HK Poprad is a professional ice hockey team in the Slovak Extraliga, the top ice hockey league in Slovakia. It plays its games in Poprad, Slovakia. The squad's greatest successes include 2nd place in the Slovak Extraliga in 2006, 2011 and 2021. The team finished in the standings of the 2023-2024 season in 1st place, with a record of 27 wins and 15 losses. The club is nicknamed Kamzíci, which means "Chamoises" in Slovak.

==History==
HK Poprad, in its current incarnation, was founded in 1935 by the merger of two existing teams. Those teams were "SK Vysoke Tatry" (founded in 1926), and a team called "HC Poprad" (founded in 1929 as "Karpathenverein Poprad", name changed to "HC Poprad" in 1930). The 1935 merged team was named "HC Tatry". They started playing in the original SNHL, a 2nd-tier league, and eventually played as one of the strongest teams in various other 2nd-tier leagues. During this time, they went through various name changes, and won Slovak championships in 1970, 1981,1985, and 1991. The 1991 team, known at the time as "SKP PS Poprad", was admitted into the 1st-tier Extraliga of Czechoslovakia.

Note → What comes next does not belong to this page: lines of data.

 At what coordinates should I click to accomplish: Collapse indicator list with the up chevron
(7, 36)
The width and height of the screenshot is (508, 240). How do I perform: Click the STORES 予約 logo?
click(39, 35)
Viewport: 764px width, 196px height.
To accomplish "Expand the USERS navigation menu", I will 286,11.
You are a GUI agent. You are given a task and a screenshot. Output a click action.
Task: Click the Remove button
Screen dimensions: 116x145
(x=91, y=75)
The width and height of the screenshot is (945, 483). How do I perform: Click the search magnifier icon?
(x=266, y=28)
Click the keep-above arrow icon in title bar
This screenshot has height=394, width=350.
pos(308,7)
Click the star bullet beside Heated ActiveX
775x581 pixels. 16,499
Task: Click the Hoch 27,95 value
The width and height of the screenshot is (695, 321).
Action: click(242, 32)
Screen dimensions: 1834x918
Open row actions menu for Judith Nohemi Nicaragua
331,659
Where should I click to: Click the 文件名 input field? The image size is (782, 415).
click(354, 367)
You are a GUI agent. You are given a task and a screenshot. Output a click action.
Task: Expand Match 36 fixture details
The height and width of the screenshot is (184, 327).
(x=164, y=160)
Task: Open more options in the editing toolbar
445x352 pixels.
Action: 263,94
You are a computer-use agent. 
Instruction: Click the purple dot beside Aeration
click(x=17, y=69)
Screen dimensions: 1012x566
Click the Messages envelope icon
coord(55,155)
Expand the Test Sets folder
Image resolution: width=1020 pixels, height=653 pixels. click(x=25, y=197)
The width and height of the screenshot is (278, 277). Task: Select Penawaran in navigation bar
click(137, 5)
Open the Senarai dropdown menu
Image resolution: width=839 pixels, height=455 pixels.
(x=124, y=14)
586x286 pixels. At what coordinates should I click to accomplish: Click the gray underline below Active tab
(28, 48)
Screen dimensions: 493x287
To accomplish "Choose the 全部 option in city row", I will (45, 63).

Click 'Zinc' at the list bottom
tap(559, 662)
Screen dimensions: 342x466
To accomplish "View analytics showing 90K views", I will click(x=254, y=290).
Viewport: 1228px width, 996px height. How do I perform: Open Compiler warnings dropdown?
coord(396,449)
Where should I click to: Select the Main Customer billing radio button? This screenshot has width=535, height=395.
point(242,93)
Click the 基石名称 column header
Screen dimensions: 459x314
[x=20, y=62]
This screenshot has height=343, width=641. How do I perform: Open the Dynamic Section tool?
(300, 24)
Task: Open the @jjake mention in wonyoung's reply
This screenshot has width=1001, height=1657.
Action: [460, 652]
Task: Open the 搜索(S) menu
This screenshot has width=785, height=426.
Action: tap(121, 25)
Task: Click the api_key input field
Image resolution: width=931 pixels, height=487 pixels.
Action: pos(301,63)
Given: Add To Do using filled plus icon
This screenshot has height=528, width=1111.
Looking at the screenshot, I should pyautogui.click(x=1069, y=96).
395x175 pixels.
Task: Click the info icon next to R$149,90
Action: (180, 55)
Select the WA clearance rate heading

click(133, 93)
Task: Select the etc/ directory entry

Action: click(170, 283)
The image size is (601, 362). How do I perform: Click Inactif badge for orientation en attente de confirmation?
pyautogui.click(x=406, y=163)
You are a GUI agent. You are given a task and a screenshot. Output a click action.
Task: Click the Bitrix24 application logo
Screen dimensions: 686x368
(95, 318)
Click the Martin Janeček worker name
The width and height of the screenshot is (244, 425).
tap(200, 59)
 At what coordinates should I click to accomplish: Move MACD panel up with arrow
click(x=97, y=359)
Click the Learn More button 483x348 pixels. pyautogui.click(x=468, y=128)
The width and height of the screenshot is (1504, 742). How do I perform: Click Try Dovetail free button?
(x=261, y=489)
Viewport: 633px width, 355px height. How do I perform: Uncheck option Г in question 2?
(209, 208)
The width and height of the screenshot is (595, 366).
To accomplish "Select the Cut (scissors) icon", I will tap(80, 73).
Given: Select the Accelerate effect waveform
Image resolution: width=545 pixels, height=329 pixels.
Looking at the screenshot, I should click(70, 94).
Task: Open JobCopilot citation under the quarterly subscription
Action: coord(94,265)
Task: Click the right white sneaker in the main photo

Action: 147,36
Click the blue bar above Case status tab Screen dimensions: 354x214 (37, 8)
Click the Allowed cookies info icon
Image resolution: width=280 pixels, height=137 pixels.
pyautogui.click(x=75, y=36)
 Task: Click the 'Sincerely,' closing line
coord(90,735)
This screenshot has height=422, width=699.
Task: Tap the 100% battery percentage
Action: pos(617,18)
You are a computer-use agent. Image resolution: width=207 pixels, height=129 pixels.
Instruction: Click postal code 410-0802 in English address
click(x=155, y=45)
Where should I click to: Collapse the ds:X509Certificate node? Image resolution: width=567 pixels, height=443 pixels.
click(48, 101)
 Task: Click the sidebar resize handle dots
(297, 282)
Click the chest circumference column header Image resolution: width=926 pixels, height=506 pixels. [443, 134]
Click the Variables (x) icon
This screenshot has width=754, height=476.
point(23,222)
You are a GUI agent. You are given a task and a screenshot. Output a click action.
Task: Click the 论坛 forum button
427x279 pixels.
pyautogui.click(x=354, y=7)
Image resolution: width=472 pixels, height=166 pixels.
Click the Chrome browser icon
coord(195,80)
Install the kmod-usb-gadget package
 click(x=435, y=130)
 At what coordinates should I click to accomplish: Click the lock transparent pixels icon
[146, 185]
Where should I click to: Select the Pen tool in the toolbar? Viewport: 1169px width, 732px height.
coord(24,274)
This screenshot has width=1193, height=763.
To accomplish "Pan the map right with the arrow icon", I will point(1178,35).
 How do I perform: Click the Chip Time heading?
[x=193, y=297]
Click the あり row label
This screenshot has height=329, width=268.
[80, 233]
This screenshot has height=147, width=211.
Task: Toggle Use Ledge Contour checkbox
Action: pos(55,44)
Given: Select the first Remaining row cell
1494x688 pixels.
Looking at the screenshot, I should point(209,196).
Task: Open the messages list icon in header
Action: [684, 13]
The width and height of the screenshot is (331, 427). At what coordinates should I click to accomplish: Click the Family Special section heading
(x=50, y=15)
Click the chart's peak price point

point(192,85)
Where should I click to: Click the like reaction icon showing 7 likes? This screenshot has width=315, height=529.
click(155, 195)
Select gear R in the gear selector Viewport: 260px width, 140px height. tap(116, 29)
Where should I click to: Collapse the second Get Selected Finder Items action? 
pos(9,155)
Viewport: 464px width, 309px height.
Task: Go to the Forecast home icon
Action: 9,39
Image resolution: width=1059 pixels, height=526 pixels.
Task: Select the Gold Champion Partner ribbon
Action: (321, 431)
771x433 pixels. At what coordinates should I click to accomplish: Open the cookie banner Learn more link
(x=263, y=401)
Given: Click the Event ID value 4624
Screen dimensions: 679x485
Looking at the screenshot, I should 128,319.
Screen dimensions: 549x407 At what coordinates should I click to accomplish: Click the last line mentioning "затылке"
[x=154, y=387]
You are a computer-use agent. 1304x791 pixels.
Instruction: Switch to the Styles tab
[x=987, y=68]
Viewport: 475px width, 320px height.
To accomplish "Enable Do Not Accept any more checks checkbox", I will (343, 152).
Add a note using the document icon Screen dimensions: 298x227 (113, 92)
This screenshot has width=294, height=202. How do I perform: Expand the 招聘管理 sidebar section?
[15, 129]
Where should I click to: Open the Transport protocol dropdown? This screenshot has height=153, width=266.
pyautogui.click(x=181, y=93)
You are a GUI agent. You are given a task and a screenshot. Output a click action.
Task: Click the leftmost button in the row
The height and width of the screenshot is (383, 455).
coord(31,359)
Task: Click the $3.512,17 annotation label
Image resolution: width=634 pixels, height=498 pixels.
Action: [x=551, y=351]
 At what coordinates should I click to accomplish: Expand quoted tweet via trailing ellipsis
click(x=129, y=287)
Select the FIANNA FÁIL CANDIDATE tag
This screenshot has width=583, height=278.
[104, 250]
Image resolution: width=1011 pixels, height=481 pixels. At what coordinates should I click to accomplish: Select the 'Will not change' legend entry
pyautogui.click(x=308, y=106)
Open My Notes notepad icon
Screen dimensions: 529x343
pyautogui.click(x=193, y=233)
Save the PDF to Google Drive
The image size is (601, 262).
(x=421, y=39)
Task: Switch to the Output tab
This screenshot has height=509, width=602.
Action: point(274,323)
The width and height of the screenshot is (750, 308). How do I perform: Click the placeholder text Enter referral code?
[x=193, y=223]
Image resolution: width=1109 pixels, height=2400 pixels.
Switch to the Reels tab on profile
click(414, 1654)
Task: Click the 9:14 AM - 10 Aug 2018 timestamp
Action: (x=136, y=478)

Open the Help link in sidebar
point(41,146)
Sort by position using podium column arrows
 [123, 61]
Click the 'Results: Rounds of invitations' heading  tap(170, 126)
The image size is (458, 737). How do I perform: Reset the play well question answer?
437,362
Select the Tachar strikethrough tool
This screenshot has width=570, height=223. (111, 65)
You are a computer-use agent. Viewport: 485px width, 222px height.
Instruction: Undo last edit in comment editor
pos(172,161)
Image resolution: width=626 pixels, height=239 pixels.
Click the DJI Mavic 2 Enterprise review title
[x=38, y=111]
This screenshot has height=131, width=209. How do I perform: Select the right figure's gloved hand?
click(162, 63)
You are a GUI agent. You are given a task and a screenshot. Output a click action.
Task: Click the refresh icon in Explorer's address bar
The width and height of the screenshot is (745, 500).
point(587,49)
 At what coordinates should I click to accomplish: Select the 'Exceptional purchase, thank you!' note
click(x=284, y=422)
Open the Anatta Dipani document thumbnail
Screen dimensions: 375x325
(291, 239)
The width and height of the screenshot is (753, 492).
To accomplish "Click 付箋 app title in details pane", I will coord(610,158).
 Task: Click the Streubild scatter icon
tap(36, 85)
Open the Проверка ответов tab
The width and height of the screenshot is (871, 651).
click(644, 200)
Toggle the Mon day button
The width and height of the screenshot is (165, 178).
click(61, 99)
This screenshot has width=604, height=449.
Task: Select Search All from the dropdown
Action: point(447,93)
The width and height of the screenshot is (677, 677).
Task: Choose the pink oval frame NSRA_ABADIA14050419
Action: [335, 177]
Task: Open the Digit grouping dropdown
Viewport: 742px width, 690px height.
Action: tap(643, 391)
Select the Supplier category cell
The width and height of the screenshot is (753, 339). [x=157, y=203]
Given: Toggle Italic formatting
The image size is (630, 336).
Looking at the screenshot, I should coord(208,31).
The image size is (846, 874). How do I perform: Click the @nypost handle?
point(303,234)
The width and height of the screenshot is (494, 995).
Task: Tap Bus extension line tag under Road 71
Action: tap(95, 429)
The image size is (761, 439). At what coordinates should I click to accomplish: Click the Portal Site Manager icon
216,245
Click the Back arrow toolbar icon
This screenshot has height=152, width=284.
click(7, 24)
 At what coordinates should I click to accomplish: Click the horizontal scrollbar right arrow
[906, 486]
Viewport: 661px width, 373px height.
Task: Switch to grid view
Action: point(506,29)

After the dissolution of Czechoslovakia in 1993, Poprad started playing in the new independent Slovak Championship which was named the Slovak Extraliga. The team underwent more minor name changes until 2010, and since that year, the official team name has been HK Poprad.

In the 1996–97 season Poprad was eliminated in the semifinals by HC Košice. In the next season 1997–98, they played semifinals again against HC Košice and lost 0–3. However, these two seasons were successful because the team won bronze medals. In the 2005–06 season the team reached the most remarkable success, but lost 3–4 in the final series against MsHK Žilina. This success was repeated in the 2010–11 season, when they played against the long-time rival HC Košice and lost 1–4 in the final.

== Season-by-season record ==
This is a partial list of the last tenth seasons completed by HK Poprad.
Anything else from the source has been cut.